Se l’impugnazione è ammessa, la sentenza è irrevocabile quando è inutilmente decorso il termine per proporla o quello per impugnare l’ordinanza che la dichiara inammissibile. Se vi è stato ricorso per cassazione, la sentenza è irrevocabile dal giorno in cui è pronunciata l’ordinanza o la sentenza che dichiara inammissibile o rigetta il ricorso(2°comma).

Il decreto penale è irrevocabile quando è decorso il termine per proporre opposizione o quello per impugnare l’ordinanza che ha dichiarato inammissibile l’opposizione(3°comma).

L’art. 656 c.p.p. rappresenta una transizione procedimentale:

1. – dalla fase cognitiva, conclusa con il passaggio in giudicato della sentenza di condanna,
2. – alla fase esecutiva, nella quale viene messa in esecuzione la condanna e avviata l’espiazione della pena.

Quale organo emette l’ordine di esecuzione?

Il P.M. (Pubblico Ministero) è l’organo che ha il dovere di emettere l’ordine di esecuzione nei confronti del condannato con sentenza passata in giudicato, specificando gli sviluppi del procedimento – a seconda se il condannato sia libero o detenuto – e curando l’esecuzione dei provvedimenti.

Qual è il PM competente?

L’autorità giudiziaria competente è il Procuratore della Repubblica presso il giudice dell’esecuzione, individuato, a mente dell’art. 665 c.p.p., in quello che ha deliberato il provvedimento da eseguire.

L’ordine di esecuzione

Quando parliamo di ordine di esecuzione dobbiamo intendere il provvedimento con il quale il PM competente, determinata l’entità della pena detentiva eseguibile (computando eventuali presofferticondoniamnistie fungibilità – dopo aver accertato che essa superi il limite di 4 anni o che, con pena anche inferiore, sia relativa a reati cd. «ostativi» – dispone la carcerazione del condannato.

[ISTRUZIONI E REQUISITI]: Trascrivi parola per parola il passo dell'estratto sull'ordine di esecuzione che comincia con "L’art. 656 c.p.p." e termina con "provvedimento da eseguire.". Le righe non servono a questo scopo.

[DATI FORNITI]:
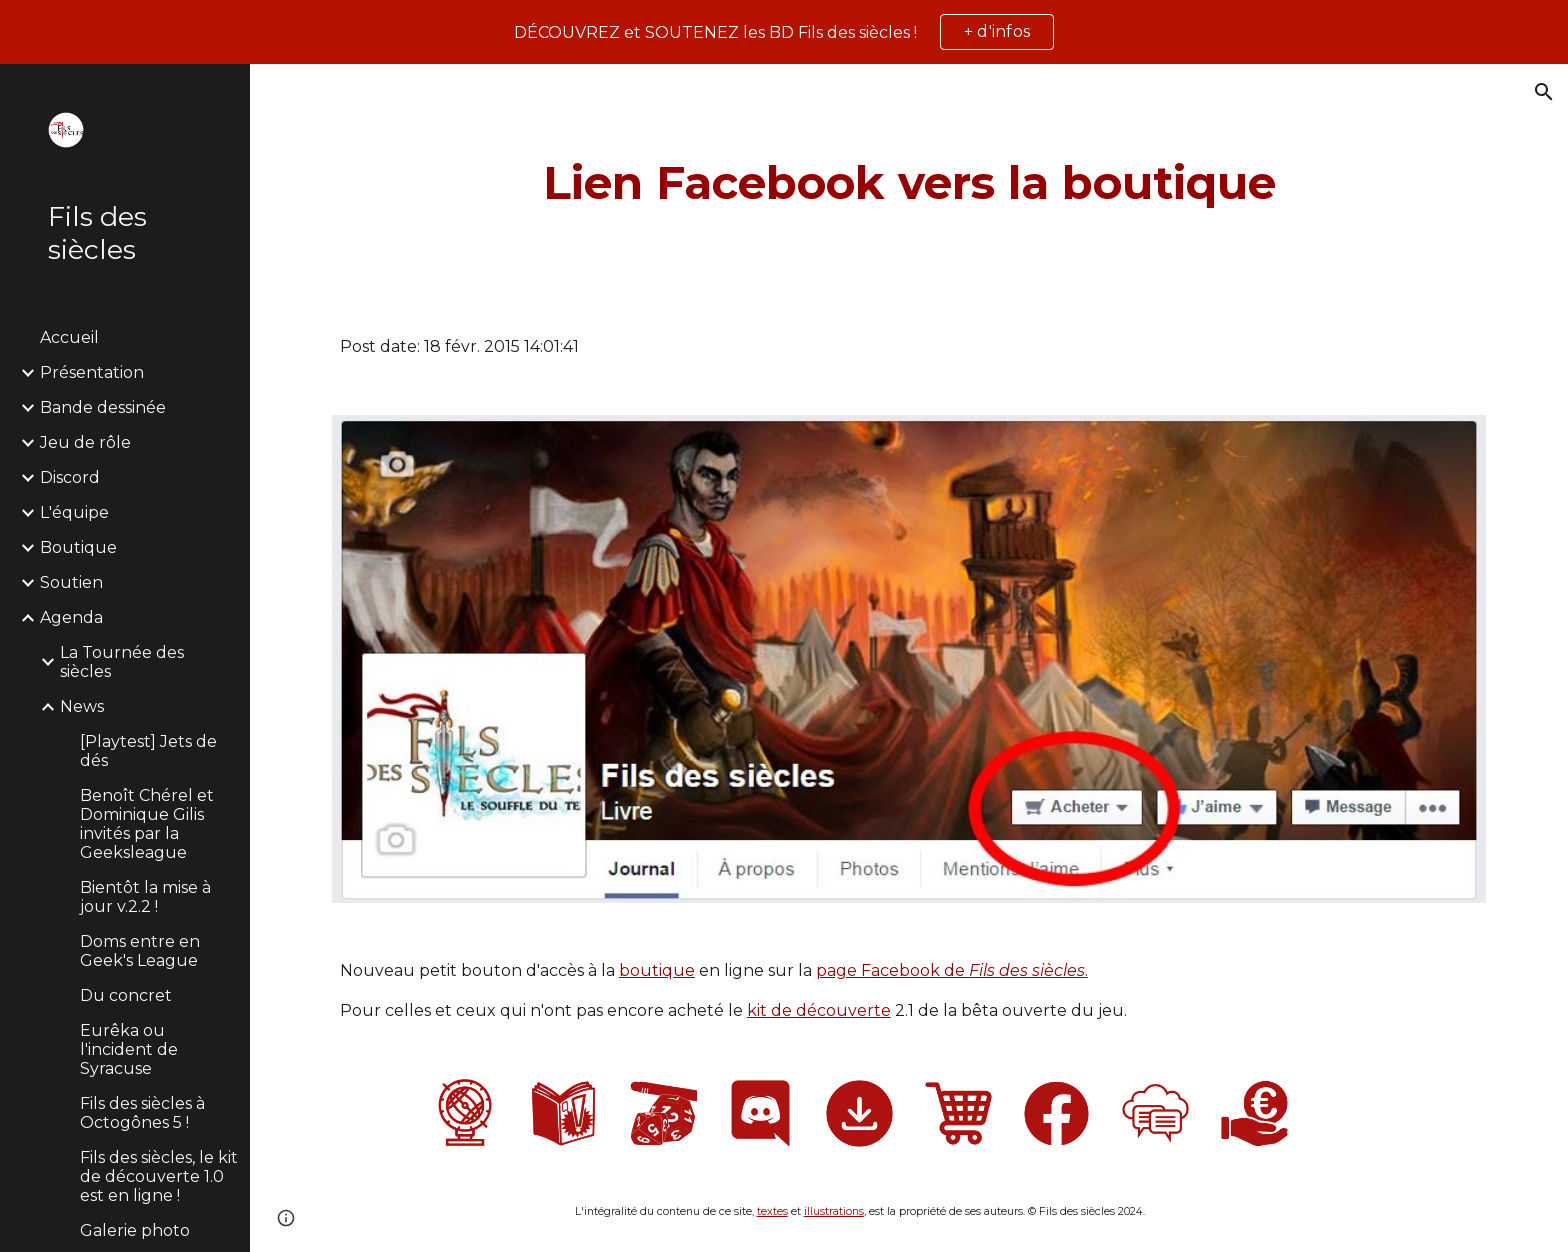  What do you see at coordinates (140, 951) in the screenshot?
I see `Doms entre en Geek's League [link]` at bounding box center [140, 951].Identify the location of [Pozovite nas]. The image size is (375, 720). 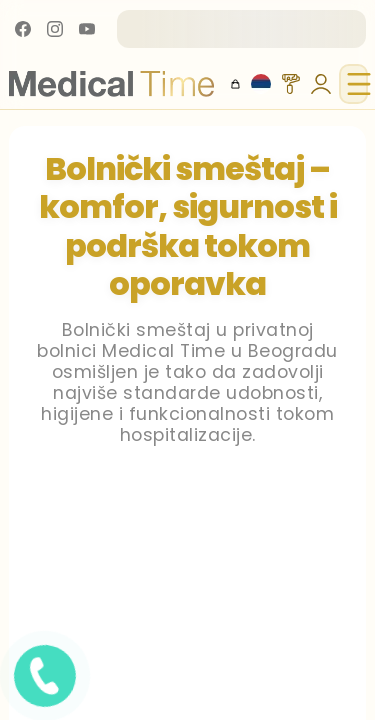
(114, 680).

[RISPOSTA ALL'ESERCIZIO]:
L’art. 656 c.p.p. rappresenta una transizione procedimentale:

1. – dalla fase cognitiva, conclusa con il passaggio in giudicato della sentenza di condanna,
2. – alla fase esecutiva, nella quale viene messa in esecuzione la condanna e avviata l’espiazione della pena.

Quale organo emette l’ordine di esecuzione?

Il P.M. (Pubblico Ministero) è l’organo che ha il dovere di emettere l’ordine di esecuzione nei confronti del condannato con sentenza passata in giudicato, specificando gli sviluppi del procedimento – a seconda se il condannato sia libero o detenuto – e curando l’esecuzione dei provvedimenti.

Qual è il PM competente?

L’autorità giudiziaria competente è il Procuratore della Repubblica presso il giudice dell’esecuzione, individuato, a mente dell’art. 665 c.p.p., in quello che ha deliberato il provvedimento da eseguire.